Gather every line below that contains the string "click" and copy each one out. Case counts.

## Records to use
- - - -

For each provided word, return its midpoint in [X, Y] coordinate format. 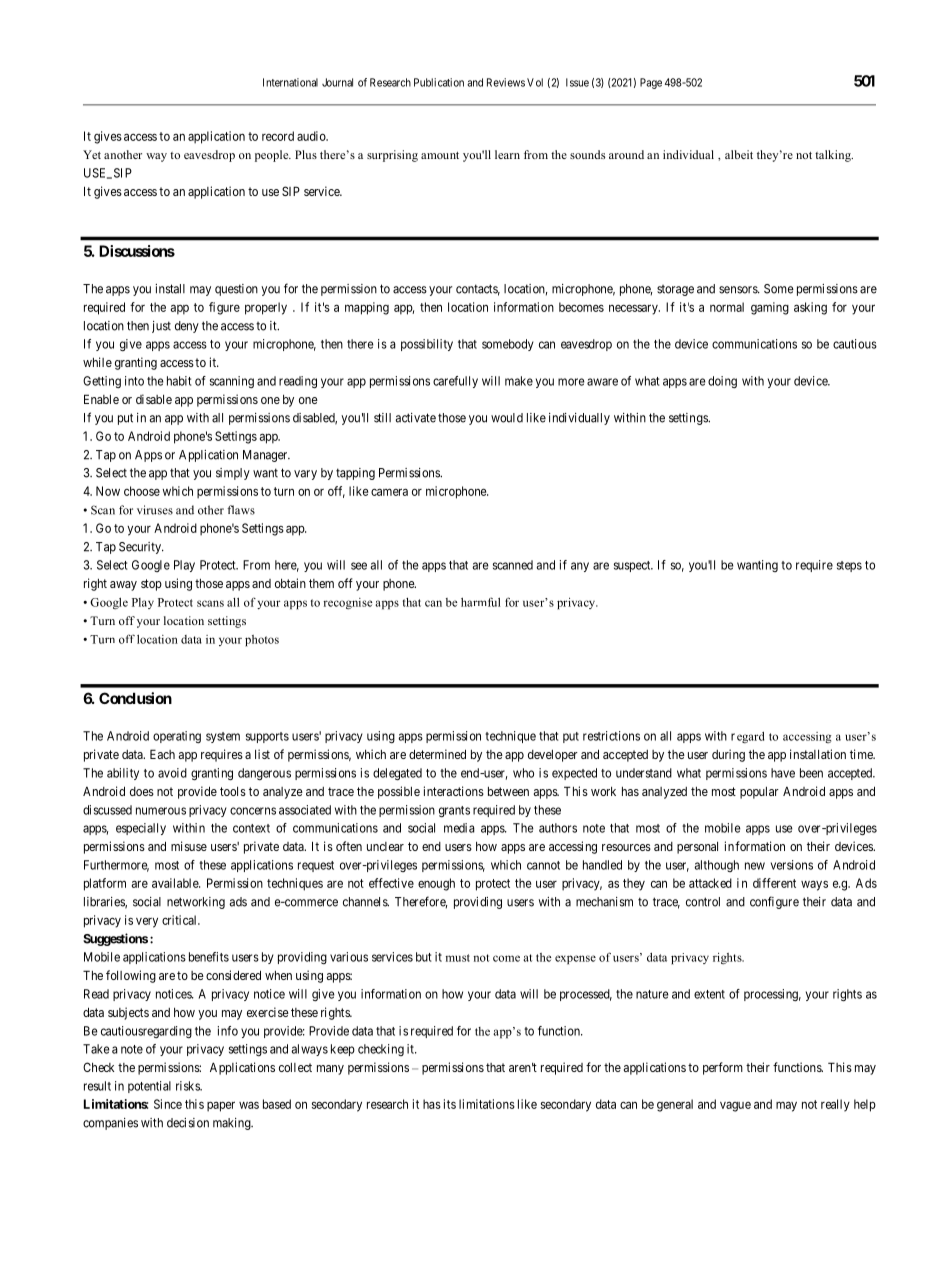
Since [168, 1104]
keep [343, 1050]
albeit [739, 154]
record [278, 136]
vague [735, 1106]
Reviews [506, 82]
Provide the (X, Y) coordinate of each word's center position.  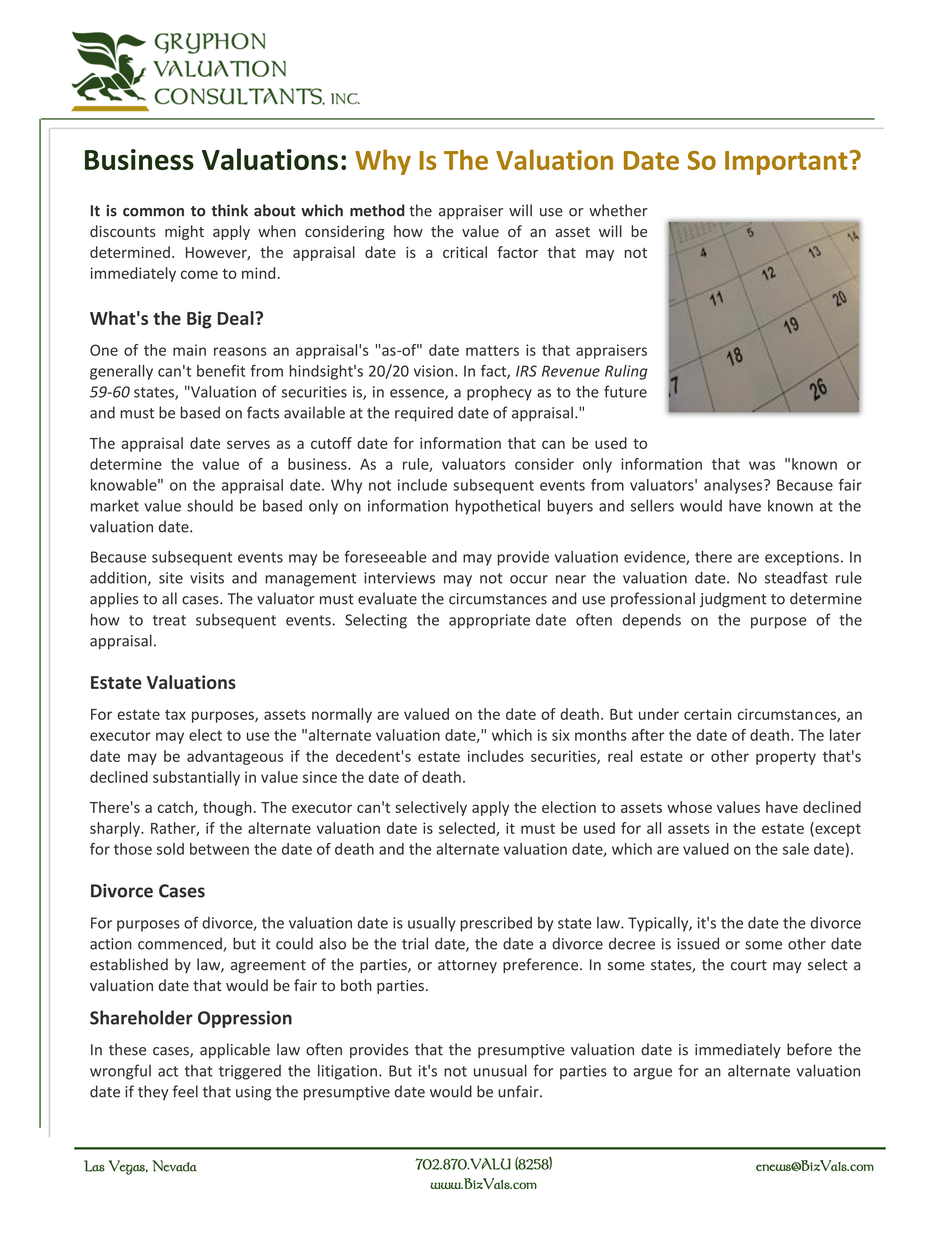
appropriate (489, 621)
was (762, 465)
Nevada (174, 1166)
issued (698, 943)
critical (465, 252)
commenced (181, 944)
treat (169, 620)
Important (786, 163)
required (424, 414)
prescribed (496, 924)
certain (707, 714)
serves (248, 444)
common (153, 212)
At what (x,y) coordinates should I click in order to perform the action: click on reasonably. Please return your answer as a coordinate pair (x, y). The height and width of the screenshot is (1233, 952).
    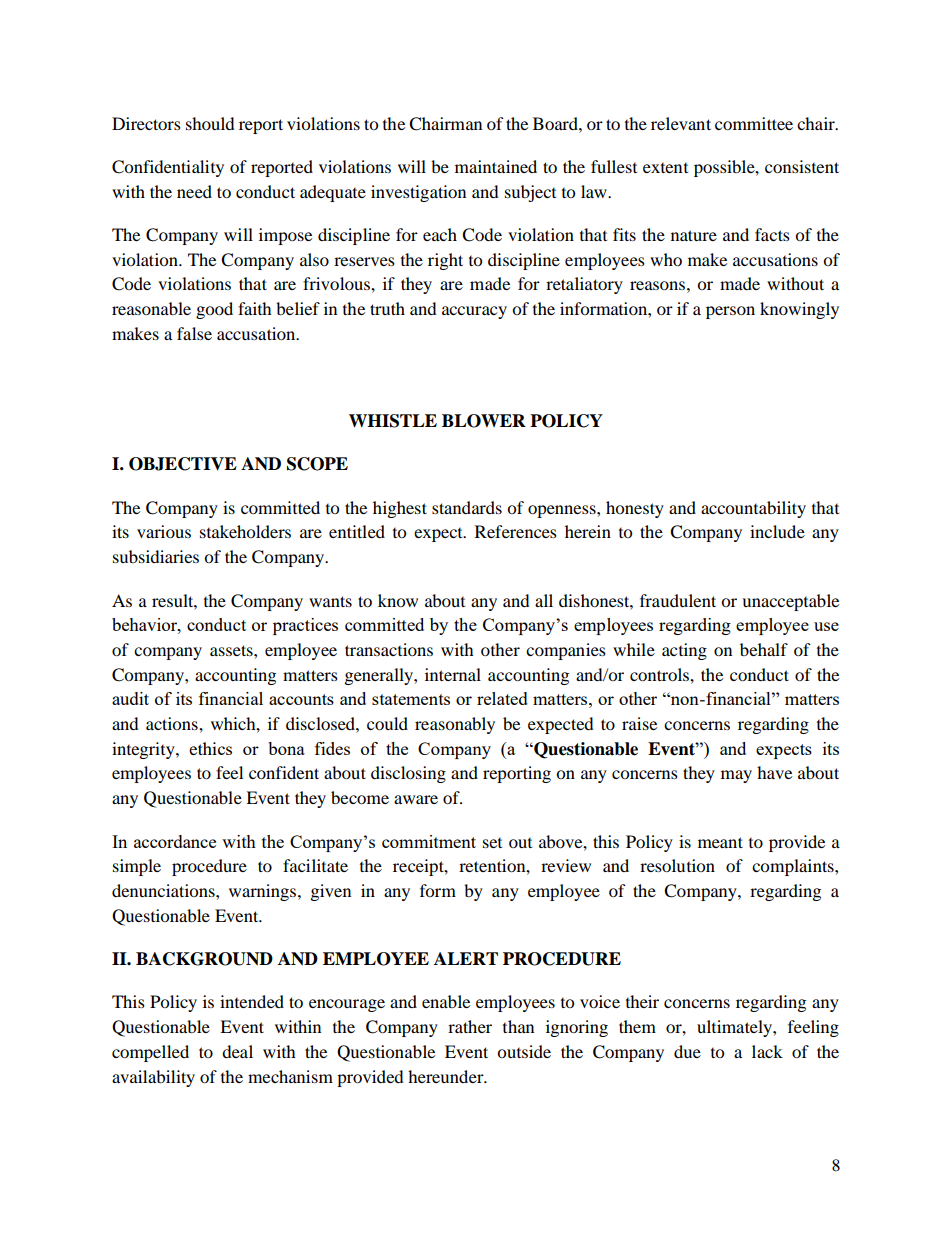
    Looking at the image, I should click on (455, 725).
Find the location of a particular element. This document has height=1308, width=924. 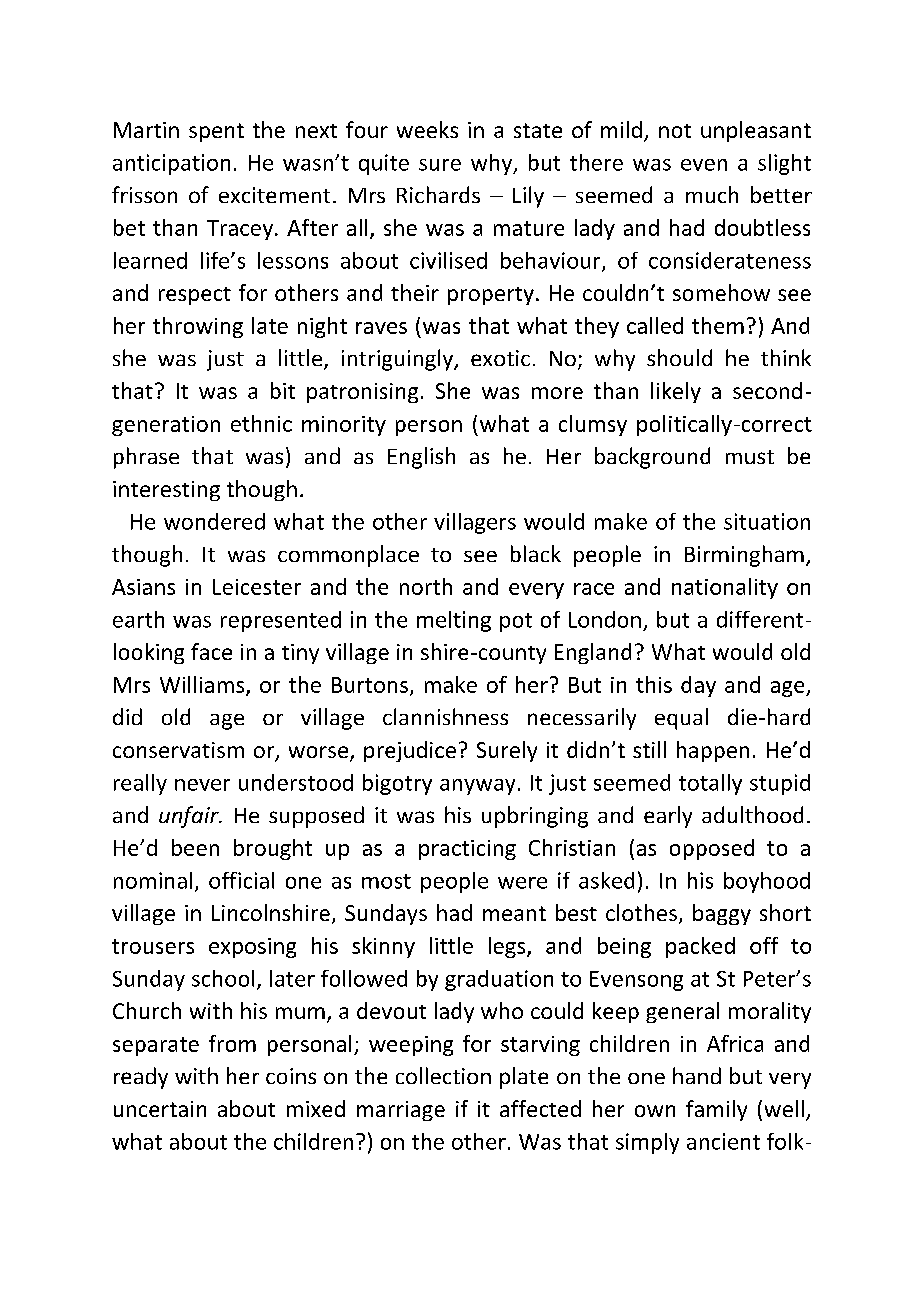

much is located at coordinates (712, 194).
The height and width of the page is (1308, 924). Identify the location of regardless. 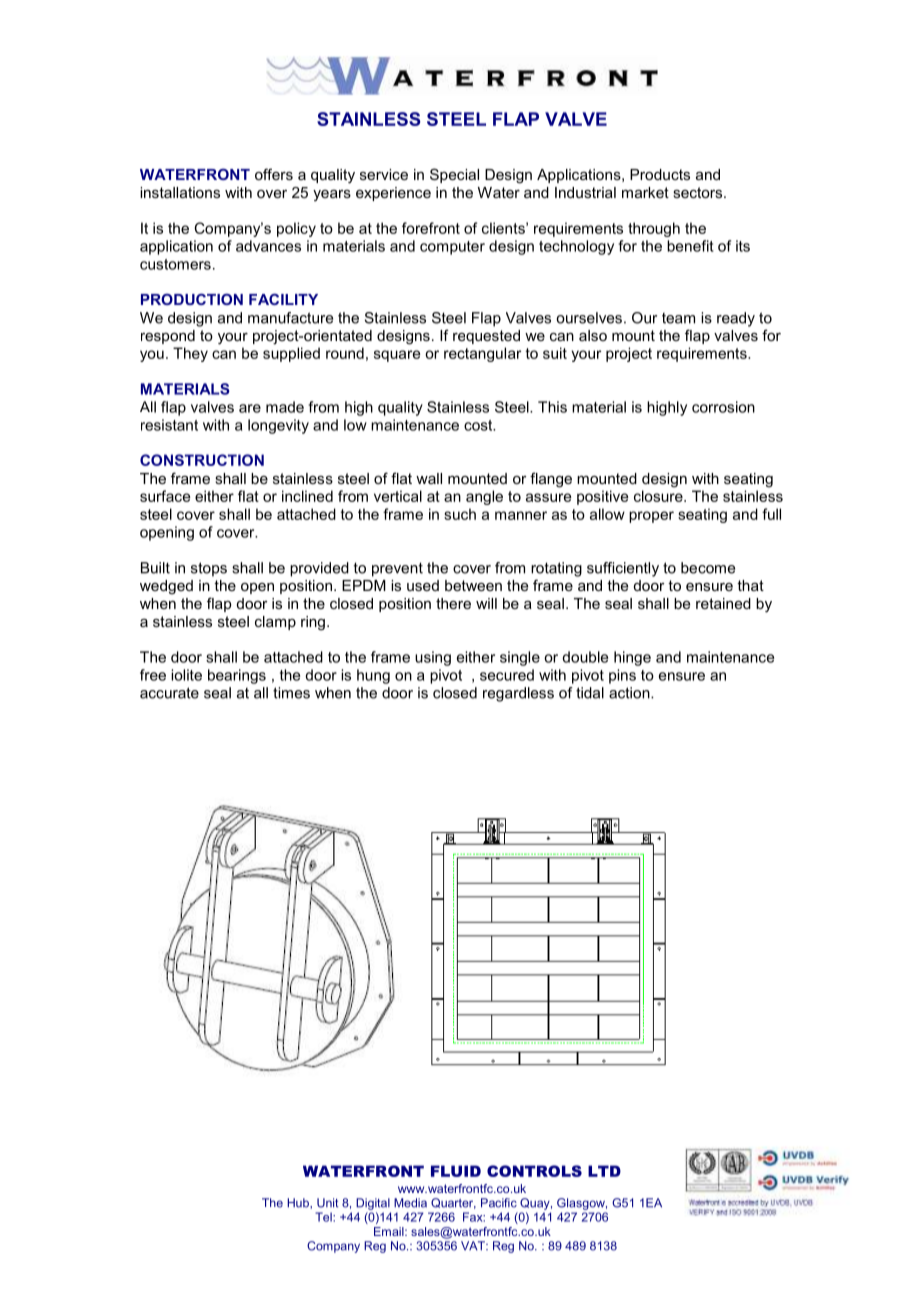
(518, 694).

- - - -

## Result
At what (x,y) coordinates should I click in order to perform the action: click on reasonably. Please return your answer as a coordinate pair (x, y). The height and width of the screenshot is (1233, 952).
    Looking at the image, I should click on (455, 725).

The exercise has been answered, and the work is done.